Of course as new treatments come on board in the adjuvant setting this might be a debate that we continue to have in other cancers treatment in the neoadjuvant/adjuvant is commonplace standard of care but not so in Melanoma up until recently there weren’t even any effective treatments for stage4 patients who were at imminent risk of death, but now there has been success in the prolonging of those patients lives in many cases and the focus is shifting to stage 3 and is it better to treat or not to treat the option of no treatment is very difficult psychologically for the patient but there needs to be a real tangible benefit to patients if they are going to be exposed to the risk of treatment even though they may have been cured by surgery the death of 1 patient on a trial is worrying but for ipi 10mg it was 5 families who lost a loved one would those patients have progressed to stage 4 we will never know but patients MUST be fully aware of any risks and previous problems associated with a trial/treatment so they can make an educated decision on what way they want to proceed some will decide the risk is worth it some will not and take their chances with surgery but it must be a decision made with all the cards on the table so to speak.

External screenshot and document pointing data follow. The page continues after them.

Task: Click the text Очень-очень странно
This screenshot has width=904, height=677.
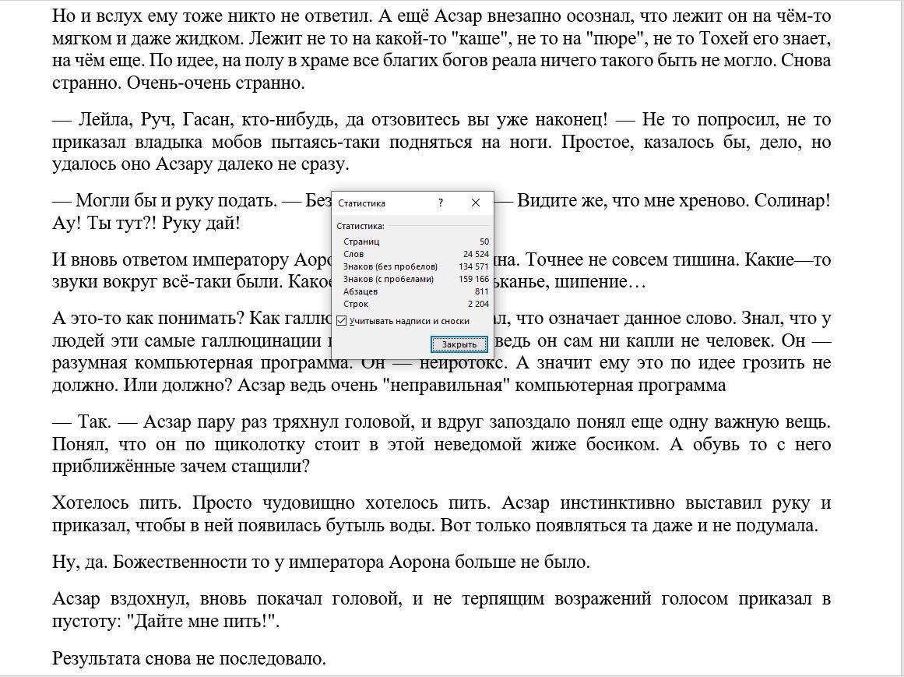Action: [216, 83]
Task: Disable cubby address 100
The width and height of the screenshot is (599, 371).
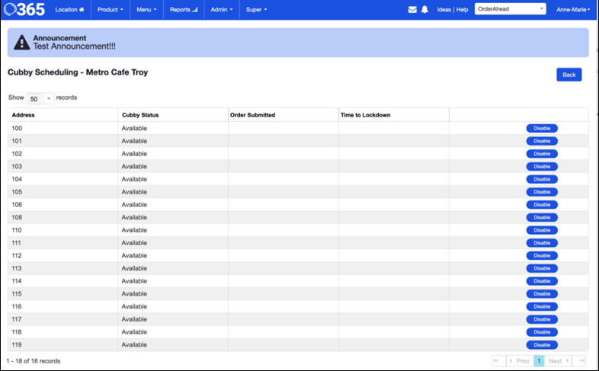Action: 541,128
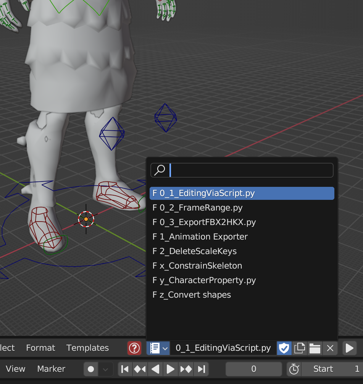Play the animation forward
This screenshot has width=363, height=384.
(171, 369)
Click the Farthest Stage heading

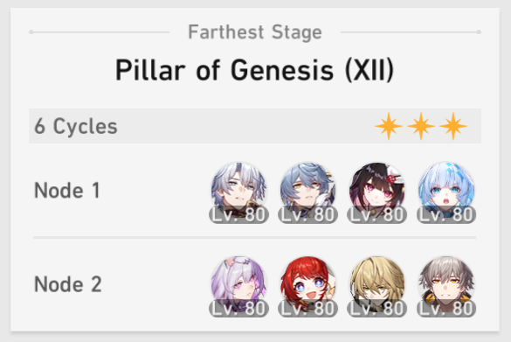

The other Adjuvant trial that was presented at ECCO was the Pembro Vs Placebo EORTC 1325 this is a double-blind trial where the eligible stage 3 patient receives either Pembro or placebo every 3 weeks for 12 months or until disease progression or unacceptable toxicity. This trial does allow patients to be unblinded at relapse and all placebo patients can then receive pembro. Also discussed by Prof Long was the results of Keynote 001 Pembro for stage 4 patients and how 97% of complete responses was maintained if patients chose to stop treatment. However overall 43% of patients progress – acquire resistance by year 3 there is a real need also for patients to receive education re adverse effects due to immunotherapy and for it to be managed quickly immunotherapy offers the potential for chemo-free treatment, durable responses, but require education of a multidisciplinary team, and clear notification pathway of any adverse effects for patients to report.